A team built a dataset showing that some AI errors are obvious to spot and others are nearly invisible, then demonstrated they could steer an AI system to produce more obvious errors and fewer hidden ones. This means AI safety engineers can now trade off between usability and detectability — make the system more obviously wrong when accuracy matters, or harder to catch when the app tolerates some error.

Why it matters

Until now, AI hallucinations were treated as a binary problem: either the system hallucinates or it doesn't. This paper shows hallucinations exist on a spectrum of verifiability, and you can control where on that spectrum the system operates. That's a shift from 'fix hallucinations' to 'choose what kind of hallucination your users will encounter.' The practical implication is immediate: a high-stakes application like medical diagnosis can demand obvious errors only (so doctors catch them), while a low-stakes application like recommendation summaries can tolerate more elusive errors without triggering the same verification burden.
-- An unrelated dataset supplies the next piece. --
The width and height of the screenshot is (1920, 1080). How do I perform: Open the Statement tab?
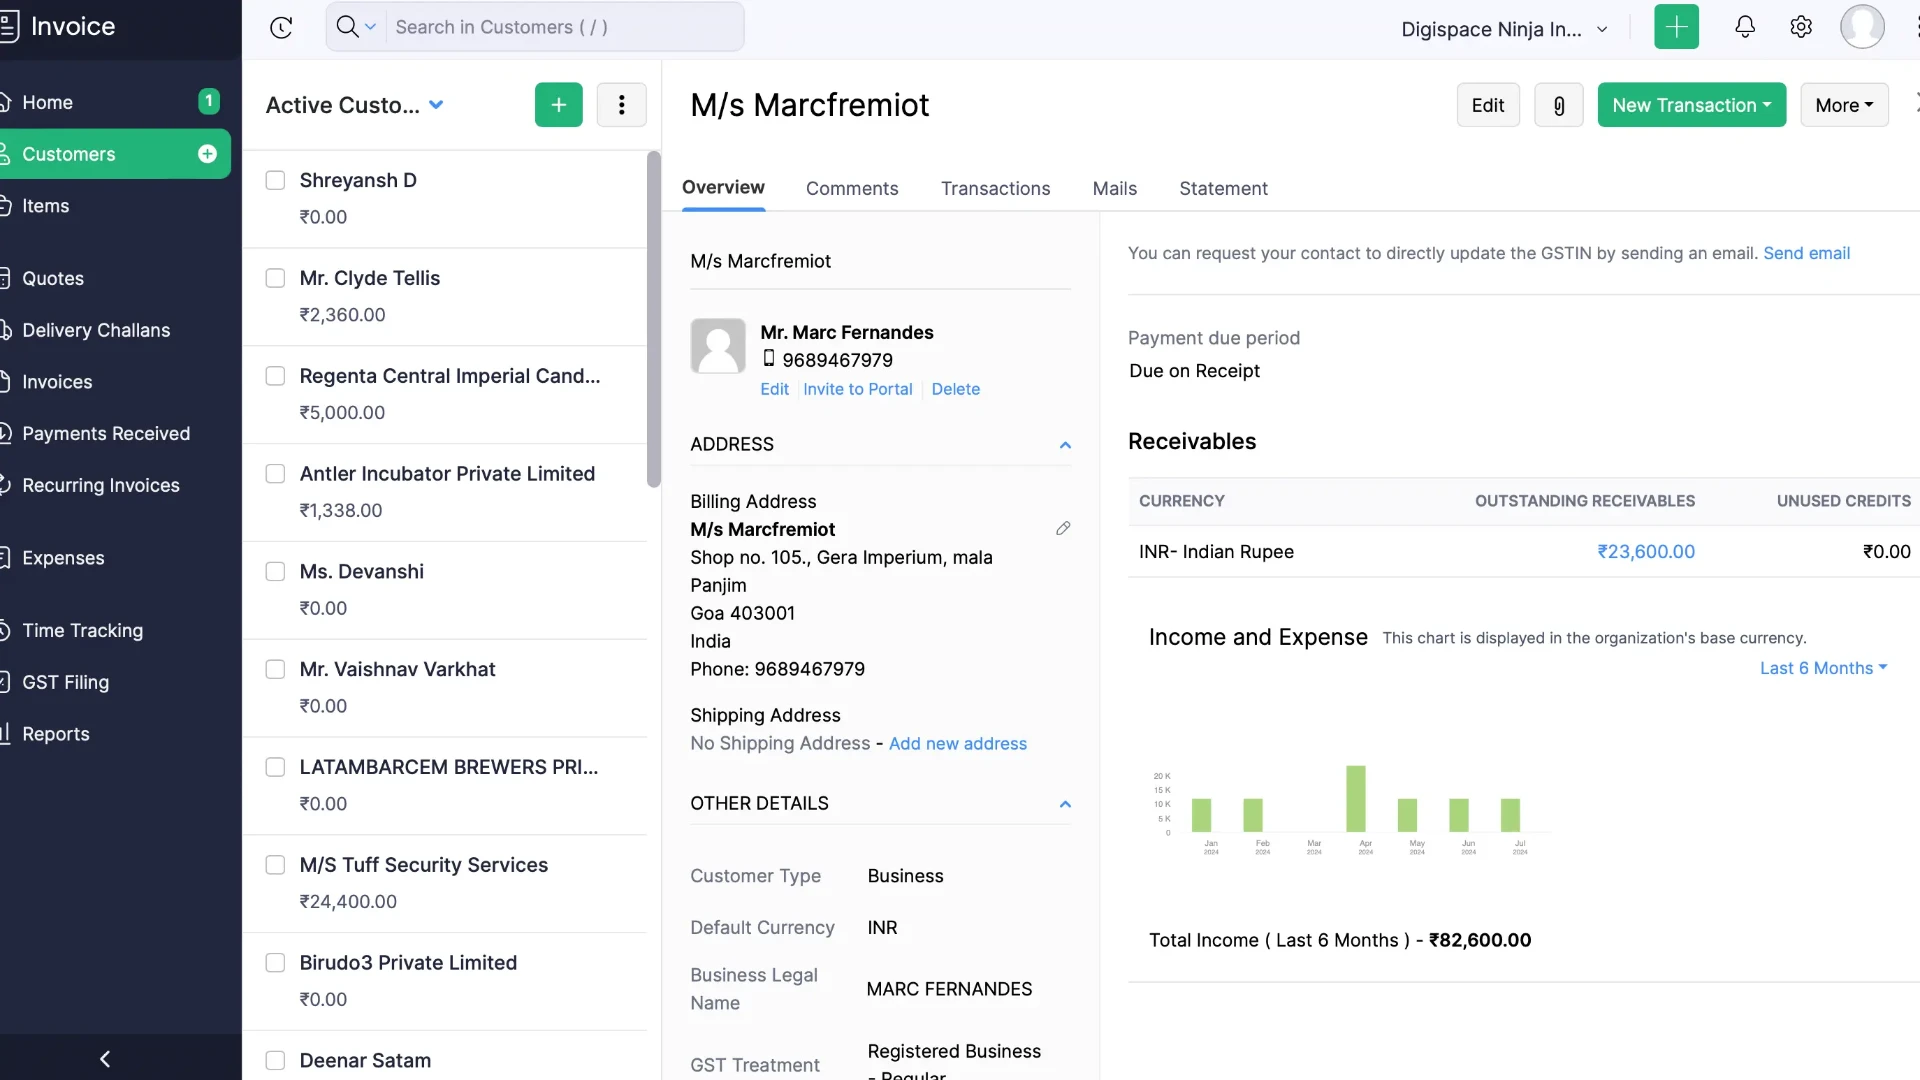(x=1223, y=188)
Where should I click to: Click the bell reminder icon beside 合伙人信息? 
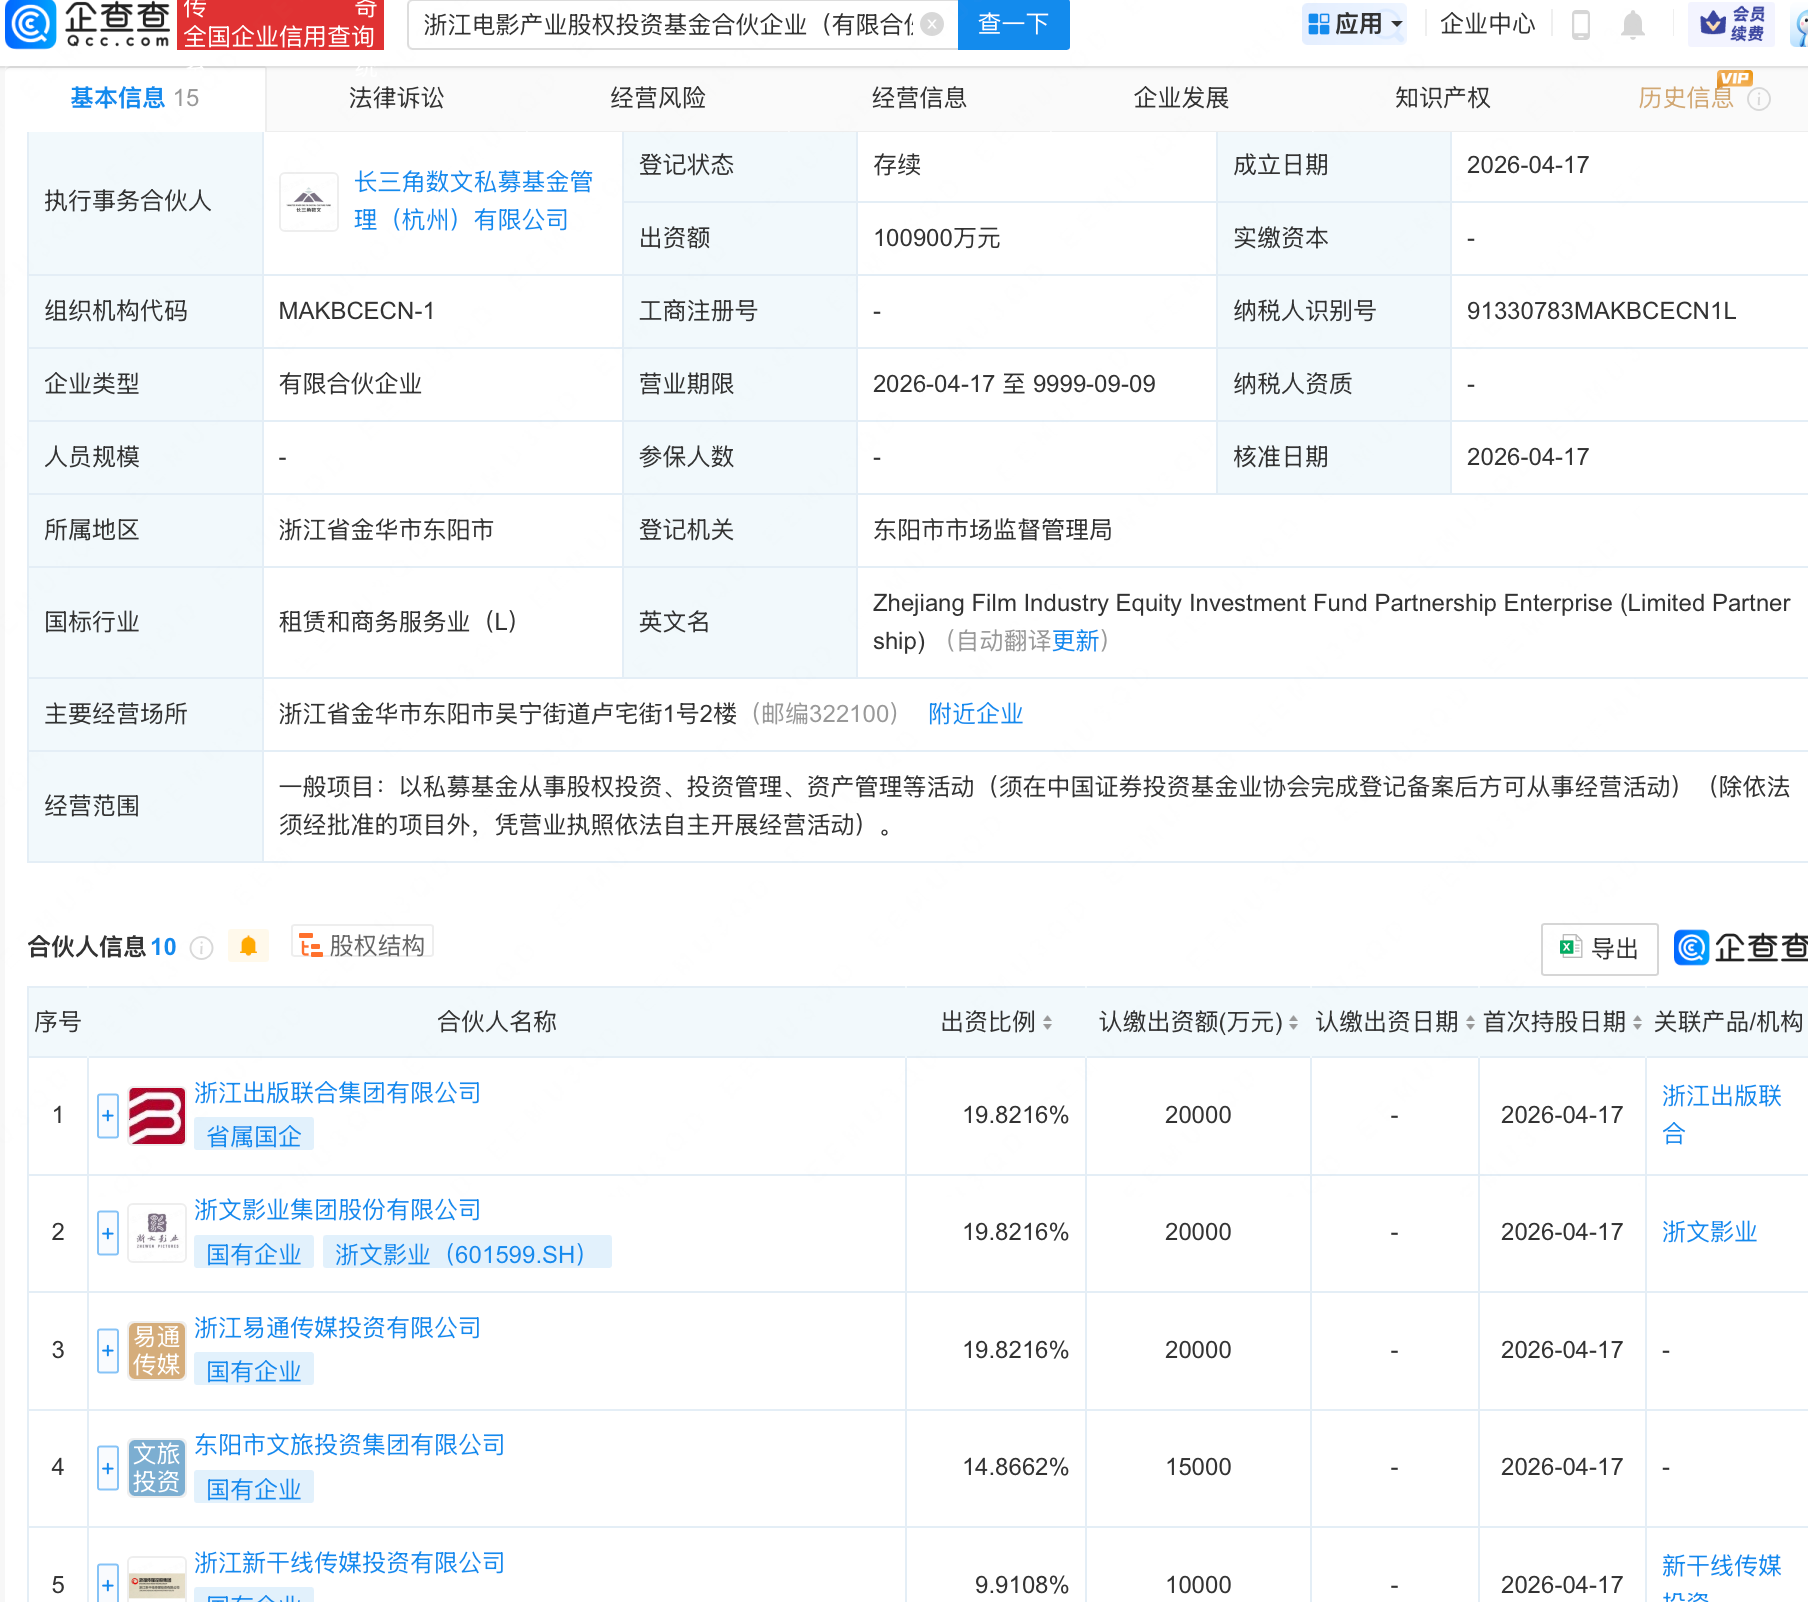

The intervention method they describe works by identifying which parts of the AI's internal processing create detectable versus undetectable errors — essentially learning the difference in how the system 'thinks' when it makes obvious mistakes versus hidden ones.

The signal

The question is whether safety teams actually adopt this approach in production systems, or whether the activation-space probes prove fragile when scaled beyond the 4,470 examples they tested on.